Halcali Mix (ハルカリミックス) is the first remix album by Halcali. The title is a play on the words Halcali and Mix in order to also make the word Remix because of the katakana lack of differentiation between roman L and R characters. Therefore, the title is sometimes referred to as Halcali Remix or Halcalimix.

== Track listing ==

===CD===
1. "タンデム (MUTABLE CHROMOSOME REMIX)" (Tandem)
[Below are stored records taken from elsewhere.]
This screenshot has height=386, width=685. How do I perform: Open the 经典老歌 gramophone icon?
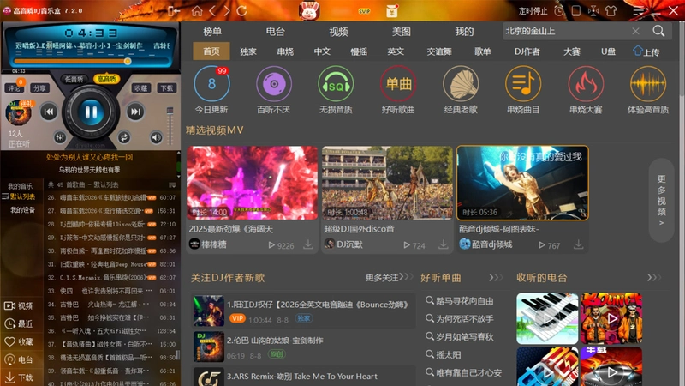point(461,84)
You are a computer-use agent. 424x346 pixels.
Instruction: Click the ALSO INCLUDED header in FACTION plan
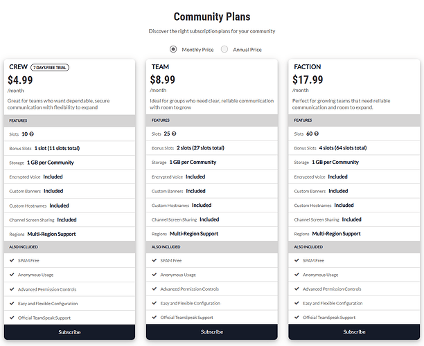[x=308, y=246]
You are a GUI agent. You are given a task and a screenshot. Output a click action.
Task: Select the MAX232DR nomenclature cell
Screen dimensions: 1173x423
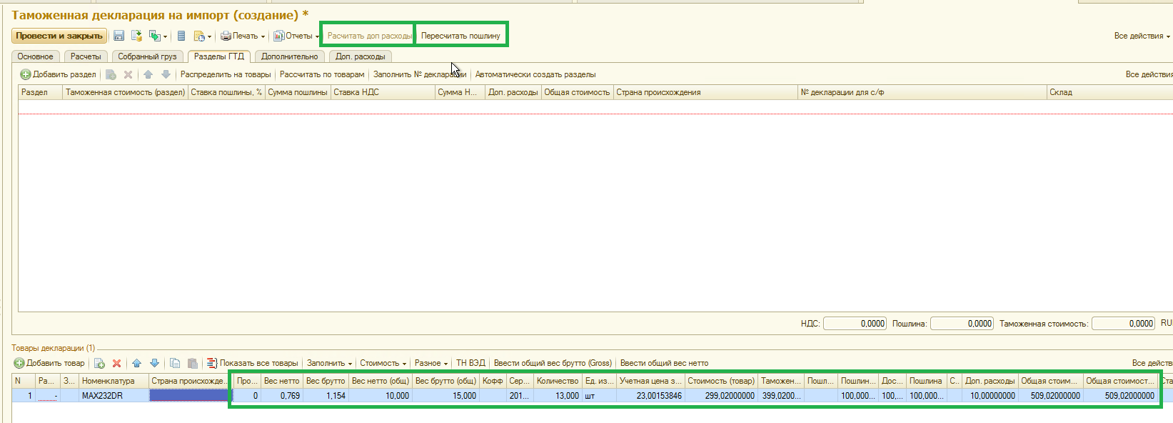(x=113, y=396)
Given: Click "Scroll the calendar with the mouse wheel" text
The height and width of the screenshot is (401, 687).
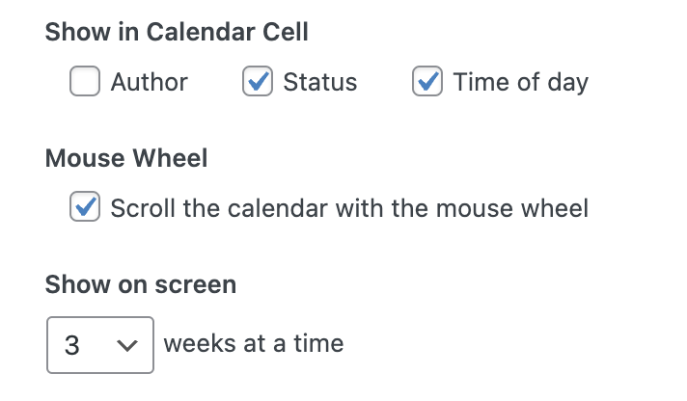Looking at the screenshot, I should pyautogui.click(x=349, y=207).
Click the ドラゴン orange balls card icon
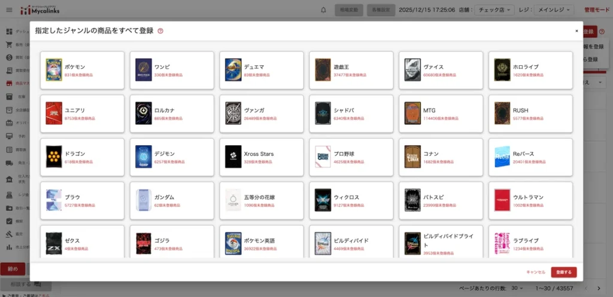Viewport: 613px width, 297px height. [x=54, y=157]
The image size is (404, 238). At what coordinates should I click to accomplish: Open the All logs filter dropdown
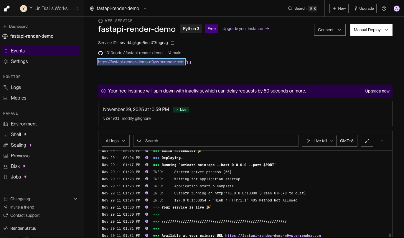(116, 141)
  - Remixed by Yuka Honda (本田ゆか)
2. "エレクトリック先生 (electric body sensei mix)" (Electric Sensei, Electric Teacher)
  - Remixed by Takkyu Ishino (石野卓球)
3. "ストロベリーチップス (fascinate mix)" (Strawberry Chips)
  - Remixed by Yasuyuki Okamura (岡村靖幸)
4. "ギリギリ･サーフライダー (HALF RIDER remix)" (Girigiri Surfrider, A Surfrider at the Last Moment)
  - Remixed by Halfby
5. "二福星 (FORCE OF NATURE Remix)" (Nifukusei, Two Lucky Stars)
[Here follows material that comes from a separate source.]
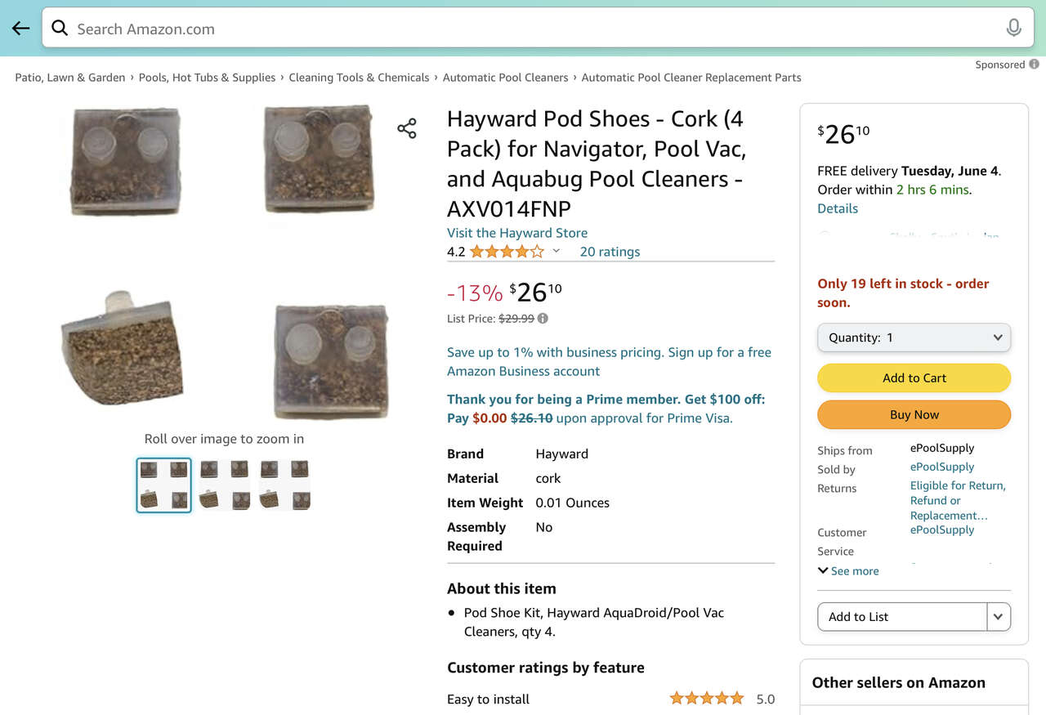Image resolution: width=1046 pixels, height=715 pixels.
Task: Visit the Hayward Store link
Action: [517, 233]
  - Remixed by Force of Nature
6. "マーチングマーチ (K・U・D・O Remix)" (Marching March)
  - Remixed by K・U・D・O
7. "愛" (Ai, Love)
  - from Magokoro Covers (Produced by Kohei Japan (Mellow Yellow))
8. "Peek-A-Boo (DJ Mitsu the Beats remix)"
  - Remixed by DJ Mitsu the Beats
9. "スタイリースタイリー (Hiroshi Kawanabe Remix)" (Stylee Stylee)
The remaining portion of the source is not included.